Did you add a selector switch to the Crack itself ?   I imagine a simple selector could be added to the Crack itself with the inputs feeding the selector with appropriate resistors for each source and then on to the the volume pot.    I'll build it as stock with maybe just a few inexpensive passive upgrades and go from there I think.

Thanks again, you've been a great help!

[Grainger49]

No, I haven't built the Crack.  But this holds up regardless. 

And, Yes, you could put a selector switch and additional RCA jacks on a Crack to allow you more versatility.

[Laudanum]

Thank you again.  Much appreciated.

[sbelyo]

this thread is perfect...

I am going to digital volume control on my dac and I wondered the same thing. 

So, if I understand correctly when taking a volume control out of the circuit I should replace it with a resistor of equal value or a value that matches something that my ears are comfortable with?

[Paul Joppa]

A volume control is a potentiometer. A potentiometer is TWO resistors.

If it's turned all the way up, then one of the resistors is zero, and you can replace the pot with a resistor of equal value.

If you want a reduced signal level, then you have to replace the pot with two resistors, whose sum is the equal value.
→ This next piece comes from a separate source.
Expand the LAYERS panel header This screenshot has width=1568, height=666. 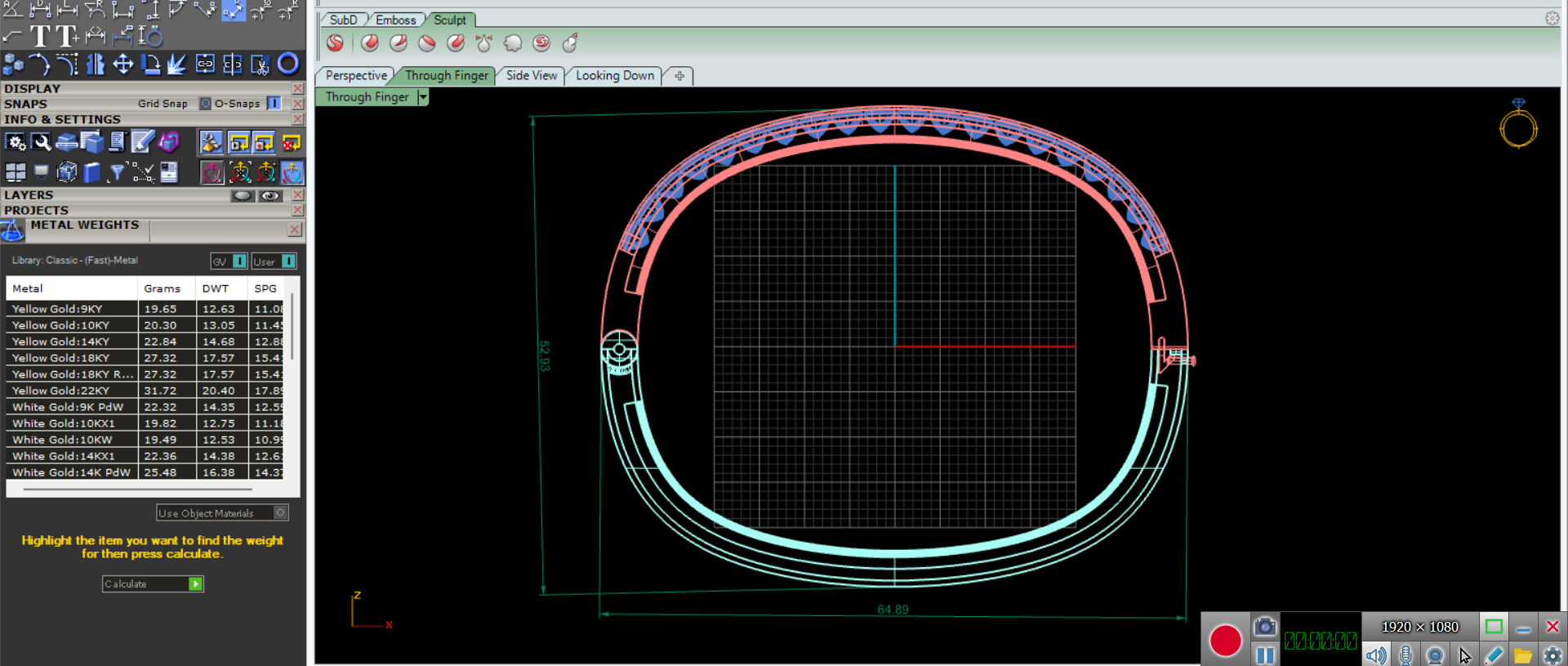coord(29,195)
One goes from the input to the first stage input (grid), the other goes from the first stage inpur (grid) to signal ground. The ratio between the resistors determines the attenuation, their sum is the input impedance.

[sbelyo]

Thanks Paul.

I'm wondering if I should abandon the digital volume control, or maybe not I'm not sure.  I was trying to have a central volume control.

The DAC has balanced and single ended outputs and I am planning on using both and I was trying not to have several high end volume pots.
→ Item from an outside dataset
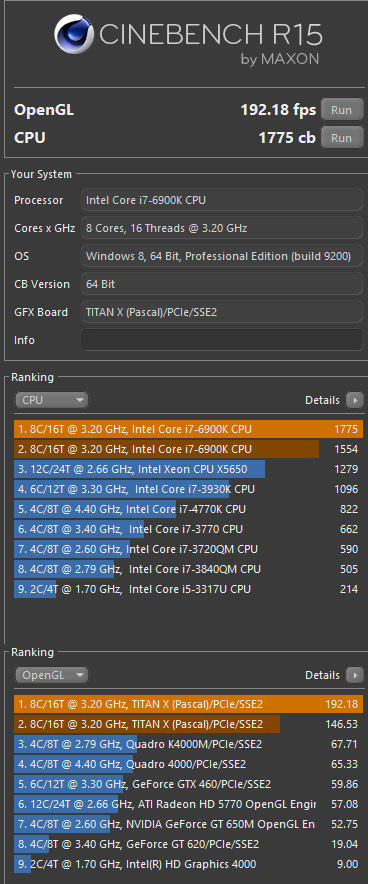Select the Xeon X5650 CPU ranking row
This screenshot has height=884, width=368.
coord(188,469)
Right now I have all single ended gear with no volume pots and a 2 in 2 out passive preamp with a 50K alps blue pot in between the source and amps

[Laudanum]

A volume control is a potentiometer. A potentiometer is TWO resistors.

If it's turned all the way up, then one of the resistors is zero, and you can replace the pot with a resistor of equal value.

If you want a reduced signal level, then you have to replace the pot with two resistors, whose sum is the equal value. One goes from the input to the first stage input (grid), the other goes from the first stage inpur (grid) to signal ground. The ratio between the resistors determines the attenuation, their sum is the input impedance.

Paul ... I found this at the Goldpoint site ...   http://www.goldpt.com/mods.html   ... Per your explanation of the two resistors,  is this essentially what Goldpoint is doing here to reduce gain with what they are calling "pre attenuation" using the two resistors, except of course, while also retaining the pot/attenuator?
Looking at the table, they are using different value resistors for R1 and R2 but the total value essentially equals the pot value with the exception of the smallest attenuation levels (-6db) resistor values which total about 50% over the pot value.  The -10db attenuation resistor values are slightly over the pot value.  

This would still be a type of shunt attenuator, correct?  
Im not sure I understand why the total resistor value is 50% higher for the -6db configuration (and a little higher for the -10db) though.

[Paul Joppa]

Yes, the Goldpoint circuit is what I was talking about.

To calculate the attenuation, notice that Rp2 is in parallel with the control. For example, if the control is 100K and you use Rp2=100K, then the resistance of those in parallel is 50K. Using Rp1=50K means the voltage at the attenuator "IN" is half the Input voltage - which is 6dB attenuation.

Rp1 and Rp2 are what is called an "L-pad." (If you draw it with Rp1 horizontal, then the two resistors make a L shape.) Long story, but if you chose the resistors correctly the impedance at the input terminal is the same as the impedance of the control alone. This is what is done on the Goldpoint site.

The level control is still a potentiometer, not a shunt-mode control. That's yet another long story ...

[Laudanum]

Yes, the Goldpoint circuit is what I was talking about.

To calculate the attenuation, notice that Rp2 is in parallel with the control. For example, if the control is 100K and you use Rp2=100K, then the resistance of those in parallel is 50K. Using Rp1=50K means the voltage at the attenuator "IN" is half the Input voltage - which is 6dB attenuation.

Rp1 and Rp2 are what is called an "L-pad." (If you draw it with Rp1 horizontal, then the two resistors make a L shape.) Long story, but if you chose the resistors correctly the impedance at the input terminal is the same as the impedance of the control alone. This is what is done on the Goldpoint site.

The level control is still a potentiometer, not a shunt-mode control. That's yet another long story ...

Of course, like an L pad in a passive crossover.  When one is not particularly tech savvy, such as myself,  one tends to not be able to put 2 and 2 together ...
I was playing around with the suggested resistor values and a pot I have on hand.  I didnt have exact values, I think I used 47K (in place of the 49.9) and 100K.  I assumed that would be close enough.
Measured just under the 100K value of the pot just as you and the Goldpoint site describe.  Learn something new every day if you want to.

Im getting ahead of myself here anyway.  I dont know if I need attenuation until I know if I need attenuation.

I do have another couple input impedance related questions though.  I would like to use a digital music player as a source.  It has a dedicated line-out that is spec'd at 2V out.  There is no output impedance spec given for the line-out however.  It works very well with a small opamp based headphone amp that I built which has an input impedance of 10K ohms.  Is there any reason why it wouldnt work well with the Crack and its 100K ohm input impedance?  

Also, what determines the choice of the 100K pot/input impedance?  Does it lend itself better to the overall amplifier design or could, for example,  a 10K pot/input impedance (or other value) have been chosen just as well?

Thanks again